BEGIN Listed records

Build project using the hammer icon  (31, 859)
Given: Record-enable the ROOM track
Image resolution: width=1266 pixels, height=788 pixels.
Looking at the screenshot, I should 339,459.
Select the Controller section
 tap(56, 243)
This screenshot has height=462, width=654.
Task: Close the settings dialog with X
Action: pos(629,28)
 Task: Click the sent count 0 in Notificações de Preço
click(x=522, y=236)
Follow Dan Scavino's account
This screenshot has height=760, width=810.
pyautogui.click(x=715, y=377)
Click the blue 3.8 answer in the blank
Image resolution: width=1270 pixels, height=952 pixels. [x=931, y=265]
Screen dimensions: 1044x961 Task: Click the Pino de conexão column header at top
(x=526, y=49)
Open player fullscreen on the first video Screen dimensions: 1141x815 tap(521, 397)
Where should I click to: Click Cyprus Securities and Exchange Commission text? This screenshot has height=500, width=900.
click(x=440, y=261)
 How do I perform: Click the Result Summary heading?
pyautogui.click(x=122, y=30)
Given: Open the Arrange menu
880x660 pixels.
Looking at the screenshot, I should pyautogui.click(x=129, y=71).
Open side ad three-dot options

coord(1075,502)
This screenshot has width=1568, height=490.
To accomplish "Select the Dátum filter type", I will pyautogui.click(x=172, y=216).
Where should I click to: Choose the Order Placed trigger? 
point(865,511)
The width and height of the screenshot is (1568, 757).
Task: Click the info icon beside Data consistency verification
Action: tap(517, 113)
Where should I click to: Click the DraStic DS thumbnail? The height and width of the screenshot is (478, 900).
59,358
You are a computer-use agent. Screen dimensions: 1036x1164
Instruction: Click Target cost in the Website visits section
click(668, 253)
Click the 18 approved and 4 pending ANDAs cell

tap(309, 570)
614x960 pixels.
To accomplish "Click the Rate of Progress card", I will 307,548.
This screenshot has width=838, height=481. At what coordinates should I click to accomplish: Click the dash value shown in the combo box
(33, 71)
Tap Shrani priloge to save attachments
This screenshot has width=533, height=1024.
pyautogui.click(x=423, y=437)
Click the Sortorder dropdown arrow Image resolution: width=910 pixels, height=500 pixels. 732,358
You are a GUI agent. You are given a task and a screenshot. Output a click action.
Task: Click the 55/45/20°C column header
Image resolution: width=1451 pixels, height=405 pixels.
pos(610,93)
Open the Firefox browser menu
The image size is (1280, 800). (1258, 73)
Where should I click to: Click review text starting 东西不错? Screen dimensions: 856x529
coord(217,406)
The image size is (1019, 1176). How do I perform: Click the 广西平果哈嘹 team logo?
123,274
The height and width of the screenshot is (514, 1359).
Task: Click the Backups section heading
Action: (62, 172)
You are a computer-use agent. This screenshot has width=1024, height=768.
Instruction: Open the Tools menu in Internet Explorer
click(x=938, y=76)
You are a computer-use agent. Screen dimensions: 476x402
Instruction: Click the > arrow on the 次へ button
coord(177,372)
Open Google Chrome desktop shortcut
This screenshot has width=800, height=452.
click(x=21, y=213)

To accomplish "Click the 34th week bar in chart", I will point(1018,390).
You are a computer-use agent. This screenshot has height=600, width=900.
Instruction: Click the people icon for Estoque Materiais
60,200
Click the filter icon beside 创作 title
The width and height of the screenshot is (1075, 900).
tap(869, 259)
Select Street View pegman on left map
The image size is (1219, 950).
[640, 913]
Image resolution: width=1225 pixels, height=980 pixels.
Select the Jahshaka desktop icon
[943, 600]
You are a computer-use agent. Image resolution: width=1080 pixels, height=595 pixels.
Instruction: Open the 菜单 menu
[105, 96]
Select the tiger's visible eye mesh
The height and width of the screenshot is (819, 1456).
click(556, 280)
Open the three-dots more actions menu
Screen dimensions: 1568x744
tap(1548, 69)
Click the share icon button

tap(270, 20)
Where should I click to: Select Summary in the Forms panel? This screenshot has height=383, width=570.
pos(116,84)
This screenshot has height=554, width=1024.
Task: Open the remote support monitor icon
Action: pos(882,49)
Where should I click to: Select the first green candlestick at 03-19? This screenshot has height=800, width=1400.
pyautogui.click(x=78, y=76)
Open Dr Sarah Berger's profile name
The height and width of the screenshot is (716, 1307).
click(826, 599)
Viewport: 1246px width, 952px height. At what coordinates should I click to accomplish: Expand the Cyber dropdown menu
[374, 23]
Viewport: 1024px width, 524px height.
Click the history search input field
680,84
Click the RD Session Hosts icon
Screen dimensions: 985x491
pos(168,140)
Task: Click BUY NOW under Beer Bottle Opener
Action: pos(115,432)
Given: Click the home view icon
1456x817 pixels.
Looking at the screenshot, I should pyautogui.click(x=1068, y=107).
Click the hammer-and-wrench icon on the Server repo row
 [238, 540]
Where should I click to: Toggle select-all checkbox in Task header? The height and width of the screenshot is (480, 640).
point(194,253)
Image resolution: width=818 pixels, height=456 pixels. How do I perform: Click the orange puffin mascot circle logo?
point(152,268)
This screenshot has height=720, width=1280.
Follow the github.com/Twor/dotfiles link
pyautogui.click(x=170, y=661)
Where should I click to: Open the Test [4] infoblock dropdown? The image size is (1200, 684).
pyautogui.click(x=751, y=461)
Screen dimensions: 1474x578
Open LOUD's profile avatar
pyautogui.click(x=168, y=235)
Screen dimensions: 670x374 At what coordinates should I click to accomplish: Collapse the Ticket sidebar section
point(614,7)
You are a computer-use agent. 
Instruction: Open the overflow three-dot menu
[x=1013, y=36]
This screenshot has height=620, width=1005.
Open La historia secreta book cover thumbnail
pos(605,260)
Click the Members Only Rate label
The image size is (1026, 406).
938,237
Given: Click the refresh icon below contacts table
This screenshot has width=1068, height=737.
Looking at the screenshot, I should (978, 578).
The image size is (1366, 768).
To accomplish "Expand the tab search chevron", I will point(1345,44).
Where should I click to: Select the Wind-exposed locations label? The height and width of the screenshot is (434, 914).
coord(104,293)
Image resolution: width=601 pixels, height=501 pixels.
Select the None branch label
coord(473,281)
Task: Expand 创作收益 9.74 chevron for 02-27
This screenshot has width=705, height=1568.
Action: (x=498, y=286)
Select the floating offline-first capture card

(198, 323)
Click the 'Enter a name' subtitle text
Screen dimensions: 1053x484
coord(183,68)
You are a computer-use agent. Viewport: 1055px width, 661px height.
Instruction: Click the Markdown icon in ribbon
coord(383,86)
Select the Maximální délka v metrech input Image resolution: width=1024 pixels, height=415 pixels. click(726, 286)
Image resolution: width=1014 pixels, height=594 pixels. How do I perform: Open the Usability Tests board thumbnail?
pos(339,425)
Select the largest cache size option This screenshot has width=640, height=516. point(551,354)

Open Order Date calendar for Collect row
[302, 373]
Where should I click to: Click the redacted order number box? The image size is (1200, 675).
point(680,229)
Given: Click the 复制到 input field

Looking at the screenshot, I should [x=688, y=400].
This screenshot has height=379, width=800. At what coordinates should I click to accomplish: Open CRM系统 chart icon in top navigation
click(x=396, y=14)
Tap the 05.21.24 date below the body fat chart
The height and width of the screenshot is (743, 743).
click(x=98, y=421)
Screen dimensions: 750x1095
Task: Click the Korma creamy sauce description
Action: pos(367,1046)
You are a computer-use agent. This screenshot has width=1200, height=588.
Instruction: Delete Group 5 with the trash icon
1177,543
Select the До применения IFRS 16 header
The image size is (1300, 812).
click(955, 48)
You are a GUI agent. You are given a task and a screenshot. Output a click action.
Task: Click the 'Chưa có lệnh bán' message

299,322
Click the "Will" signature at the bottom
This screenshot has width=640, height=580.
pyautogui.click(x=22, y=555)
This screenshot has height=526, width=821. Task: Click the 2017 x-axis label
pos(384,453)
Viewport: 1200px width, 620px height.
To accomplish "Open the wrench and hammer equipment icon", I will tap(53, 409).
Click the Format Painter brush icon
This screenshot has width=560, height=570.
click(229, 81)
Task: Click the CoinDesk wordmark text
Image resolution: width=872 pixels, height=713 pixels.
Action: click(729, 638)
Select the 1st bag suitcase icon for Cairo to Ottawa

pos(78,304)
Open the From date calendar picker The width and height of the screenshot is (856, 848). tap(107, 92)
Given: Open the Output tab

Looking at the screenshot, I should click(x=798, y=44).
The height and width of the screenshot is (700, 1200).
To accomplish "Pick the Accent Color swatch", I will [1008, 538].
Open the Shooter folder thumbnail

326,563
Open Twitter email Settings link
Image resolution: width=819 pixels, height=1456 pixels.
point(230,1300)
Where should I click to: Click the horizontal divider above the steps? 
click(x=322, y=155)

END Listed records

▶ _Work item_: Scan the data above and copy every line with "chevron" in it.

▶ _Reply_:
To accomplish "Expand the tab search chevron", I will point(1345,44).
Task: Expand 创作收益 9.74 chevron for 02-27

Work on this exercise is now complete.